→ **THE DATA**:

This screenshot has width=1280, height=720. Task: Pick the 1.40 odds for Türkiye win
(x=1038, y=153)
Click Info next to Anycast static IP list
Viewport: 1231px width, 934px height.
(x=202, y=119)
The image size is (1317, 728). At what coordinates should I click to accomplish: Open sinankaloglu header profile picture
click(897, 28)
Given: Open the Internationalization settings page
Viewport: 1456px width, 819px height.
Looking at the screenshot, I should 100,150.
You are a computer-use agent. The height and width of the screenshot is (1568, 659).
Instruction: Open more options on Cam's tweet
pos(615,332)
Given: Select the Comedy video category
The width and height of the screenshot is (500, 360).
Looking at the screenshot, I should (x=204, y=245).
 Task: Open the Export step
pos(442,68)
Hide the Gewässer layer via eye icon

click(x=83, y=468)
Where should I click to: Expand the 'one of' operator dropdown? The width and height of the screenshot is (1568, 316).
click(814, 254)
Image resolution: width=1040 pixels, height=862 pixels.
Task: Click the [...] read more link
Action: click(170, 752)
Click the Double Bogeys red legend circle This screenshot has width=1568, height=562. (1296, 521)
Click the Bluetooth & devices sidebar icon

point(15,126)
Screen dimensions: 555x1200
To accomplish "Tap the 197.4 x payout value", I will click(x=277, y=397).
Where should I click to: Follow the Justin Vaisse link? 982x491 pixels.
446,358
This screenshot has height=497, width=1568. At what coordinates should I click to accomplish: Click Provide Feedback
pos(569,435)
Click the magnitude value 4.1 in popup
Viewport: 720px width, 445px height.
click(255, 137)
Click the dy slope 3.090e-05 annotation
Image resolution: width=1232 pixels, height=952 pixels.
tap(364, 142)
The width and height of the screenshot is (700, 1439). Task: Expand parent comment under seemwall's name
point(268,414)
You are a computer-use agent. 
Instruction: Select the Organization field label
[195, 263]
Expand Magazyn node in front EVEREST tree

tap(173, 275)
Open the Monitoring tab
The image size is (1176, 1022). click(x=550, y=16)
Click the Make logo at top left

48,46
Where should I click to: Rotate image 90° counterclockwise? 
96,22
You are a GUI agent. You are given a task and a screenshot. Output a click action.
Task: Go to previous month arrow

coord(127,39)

→ **EXERCISE DETAILS**: Every line above with the word "computer" belongs in the answer, copied as written.

→ **EXERCISE RESULT**:
You are a computer-use agent. The height and width of the screenshot is (1568, 659).
You are a computer-use agent. 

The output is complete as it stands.